---
title: "What Corgi Labs Actually Does on Top of Stripe Radar"
description: "CORGI reduced disputes 59.5% and recovered $508K on a live Stripe Connect merchant. Technical deep dive on how custom ML works alongside Radar."
url: https://www.corgilabs.ai/insights/corgi-custom-fraud-model-stripe-radar-connect
published: 2026-05-17
---

# What Corgi Labs Actually Does on Top of Stripe Radar

<video src="https://tcogpkjbcipaopdsvkgf.supabase.co/storage/v1/object/public/blog-videos/1779042852981-The_Cost_of_Average__Optimizing_Stripe_Radar_with_CORGI-v2.mp4" controls playsinline preload="metadata" poster="https://tcogpkjbcipaopdsvkgf.supabase.co/storage/v1/object/public/blog-images/1779042831614-Cover_What_a_Corgi_Labs_Actually_Does.webp" style="display: block; margin-left: auto; margin-right: auto"></video>

## A 1.33 Million Transaction Test

Stripe Radar blocks fraud across its entire network. That's its strength and its limitation. When your merchant's fraud profile diverges from the platform average, Radar over-blocks. Good buyers get declined. Revenue disappears.

We evaluated CORGI on a live Stripe Connect merchant across 19 rolling out-of-time windows (May 2024 to December 2025, approximately 1.33 million transactions). The results changed how we think about what "good enough" fraud prevention actually costs. This article walks through 10 questions that cover every technical detail: how the model works, what data it needs, how it isolates lift from Radar, and where it does (and doesn't) add value.

## 1. Measurable Lift Over Radar on Stripe Connect

We evaluated CORGI across the 10 windows where the model produced actionable signal (AUC 82.7% to 96.6%). The numbers tell a clear story:

- **Dispute rate reduction:** 0.41% to 0.17% (59.5% reduction, 1,667 disputes prevented)
- **Flag rate:** 0.53% of transaction volume, meaning 99.47% of transactions pass untouched
- **Aggregate precision:** 45.7% (nearly half of flagged transactions were true disputes)
- **Net revenue impact:** +$508K over the evaluation period ($525K in dispute savings minus $17K in margin loss from false declines)
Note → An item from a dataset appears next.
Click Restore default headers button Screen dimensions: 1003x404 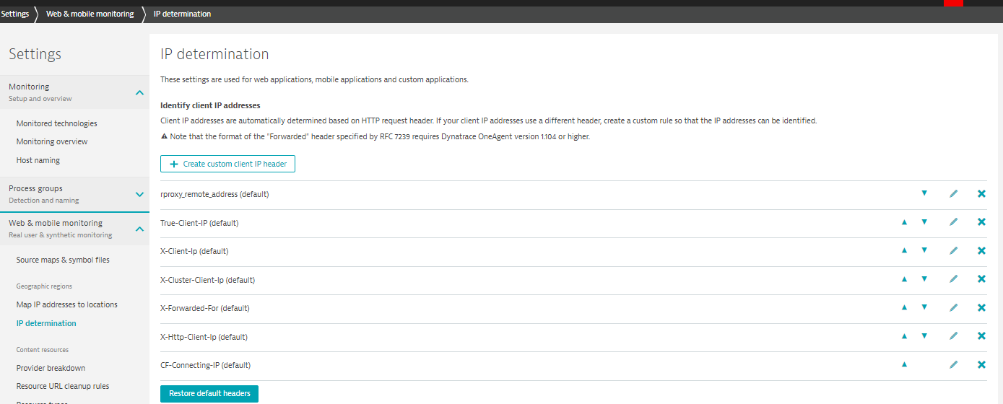[209, 393]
### How We Isolate Lift from Radar

Three mechanisms ensure we measure incremental lift, independent of attribution overlap.

**CORGI trains exclusively on Radar-approved traffic.** Its learned signal is, by construction, orthogonal to what Radar already catches. Any dispute CORGI identifies is one Radar missed.
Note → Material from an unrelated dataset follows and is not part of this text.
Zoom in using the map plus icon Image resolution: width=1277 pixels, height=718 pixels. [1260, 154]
**Radar's outcome_risk_score is included as an input feature.** SHAP analysis confirms the model's top predictors are merchant-specific behavioral aggregates (card fingerprint dispute velocity, spend spike detection, email-level volume anomalies) rather than the Radar score itself.

**A counterfactual evaluation framework accounts for blocked-transaction bias.** Radar blocks a subset of traffic before CORGI observes it, creating missing dispute labels. We address this by training a stratifier on approved transactions, bucketing blocked transactions into the same score bins using isotonic calibration, and running 500 bootstrap iterations where synthetic dispute labels are drawn from the calibrated bucket rates. Metrics are reported as mean ± 95% CI. Validation against approved-only real labels shows tight agreement. For example, card fingerprint dispute history >2 shows 39.4% precision on combined traffic versus 40.9% on approved-only (CI [38.5%, 40.6%]), confirming minimal distortion from the imputation.

## 2. Platform-Wide Intelligence Without Cross-Merchant Contamination

CORGI trains separate per-merchant models. Each connected account gets its own feature tables (corgi_features.{account_id}_features), its own model, and its own threshold calibration. There is no shared model across merchants. One merchant's fraud distribution cannot pollute another's.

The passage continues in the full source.